I'm not sure it's enough data for Mrs. Sarge Visher Belle Choate and her minions on the ABC to deny a permit. So, for the record, Excise police need to be contacted when these kinds of things are suspected. They make a visit and a record of that visit, which the ABC must consider.

Fewer bars is not a bad thing. Thanks to the inaction or stupidity of the local/state ABC, and the legislature, convenience stores are now considered groceries. That is a specific definition, which allows them to sell alcohol. Clever huh? And the convenience stores made this argument with a straight face.

Gotta run to the VP to buy my week's groceries. Mmmmmmmm. Beef jerkie casserole with Frito and Milky Way soup.

A jug of wine, too...

Doug said...

They say he was there from 5:30 to 9:00 on Sunday evening and, in that period of time, consumed 14 beers and 6 shots? Ignoring the shots, that's a beer every 15 minutes, or about 0.8 ounces per minute. I did my share of power drinking in my misspent youth, and it seems to me you need a concerted effort to simply get that much fluid in you.

Anonymous said...

I did some of that math too, Doug...under any formula you use, it's a lot of alcohol. Even with watered-down strip club drinks, it's got to be close to a lethal dose. Seriously. (What is the alcohol poisoning level?)

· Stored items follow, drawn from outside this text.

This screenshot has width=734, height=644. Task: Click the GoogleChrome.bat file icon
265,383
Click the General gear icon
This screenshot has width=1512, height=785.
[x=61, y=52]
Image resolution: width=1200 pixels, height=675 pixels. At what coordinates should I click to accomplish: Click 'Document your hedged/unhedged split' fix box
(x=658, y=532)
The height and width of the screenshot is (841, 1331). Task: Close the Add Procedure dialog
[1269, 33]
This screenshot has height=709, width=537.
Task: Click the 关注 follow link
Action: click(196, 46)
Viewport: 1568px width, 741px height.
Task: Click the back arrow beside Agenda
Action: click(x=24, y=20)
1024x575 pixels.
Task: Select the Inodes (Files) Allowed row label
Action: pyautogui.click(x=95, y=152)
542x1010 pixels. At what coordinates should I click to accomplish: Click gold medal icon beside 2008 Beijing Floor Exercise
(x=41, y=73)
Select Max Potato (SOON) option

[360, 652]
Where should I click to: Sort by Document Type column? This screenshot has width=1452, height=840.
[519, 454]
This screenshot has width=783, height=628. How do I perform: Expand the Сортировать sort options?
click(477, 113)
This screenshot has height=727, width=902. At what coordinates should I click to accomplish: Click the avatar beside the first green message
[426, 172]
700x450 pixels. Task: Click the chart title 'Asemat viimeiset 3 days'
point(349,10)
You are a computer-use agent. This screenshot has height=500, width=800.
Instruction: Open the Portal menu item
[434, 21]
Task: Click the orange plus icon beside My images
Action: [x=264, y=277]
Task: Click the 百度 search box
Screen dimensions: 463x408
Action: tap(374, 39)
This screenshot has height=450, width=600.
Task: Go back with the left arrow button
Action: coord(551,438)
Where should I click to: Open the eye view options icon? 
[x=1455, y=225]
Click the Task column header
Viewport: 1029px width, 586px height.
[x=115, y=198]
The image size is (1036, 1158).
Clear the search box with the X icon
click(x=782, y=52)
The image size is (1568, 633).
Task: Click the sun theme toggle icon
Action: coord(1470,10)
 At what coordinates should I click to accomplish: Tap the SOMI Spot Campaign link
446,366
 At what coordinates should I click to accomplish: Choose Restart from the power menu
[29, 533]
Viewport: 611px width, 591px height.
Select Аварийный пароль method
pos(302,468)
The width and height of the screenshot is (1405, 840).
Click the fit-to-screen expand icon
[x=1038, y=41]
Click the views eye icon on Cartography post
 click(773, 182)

This is precisely the kind of incident that should get an establishment's liquor license pulled. Now. Sympathies to the victim's family. So very, very sad.

Sadly, the people I've known, who can drink this much, do it pretty regularly. On and off the job. Every day. They need help. This young man had the resources, and the education, to do so. We may not know soon, but it appears he didn't get help. Instead, he was ushered through the political system. With back-slaps and high-fives. (Both parties have their problems...no party owns the franchise here)

We are pretty cavalier about drinking to excess in this city. It occurs all the time. Driving afterward happens too often, too. If this senseless death serves and purpose, it will be to alert us all to the dangers of DUI.

Other than that, I'm sure this strip club is an excellent neighbor, right?

Advance Indiana said...

Bail reduced from $100,000 to $10,000!

Anonymous said...

what was the ridiculous reasoning for that, Gary?

Wilson46201 said...

The story gets WORSE! From this morning bail-reduction story in The Star:

In December, McCalip said, the license plate of Record's car was recorded by a witness to a pedestrian hit-and-run in Downtown Indianapolis.
"He admitted he was the owner of the vehicle, but he did not think he was driving at that time," McCalip said. The crash resulted in minor injuries to the victim, who lives in Pennsylvania, the detective said.

Advance Indiana said...

According to Hawkins, the advisory bond for his case was $5,000. He doubled it to $10,000.

Anonymous said...

Lethal levels of alcohol can be as low as .35 BAC, but for a seasoned alcoholic like Jack Cotty, the lethal level would be more like .50

Before going to law school, I worked in a toxicology lab and know this to be fact.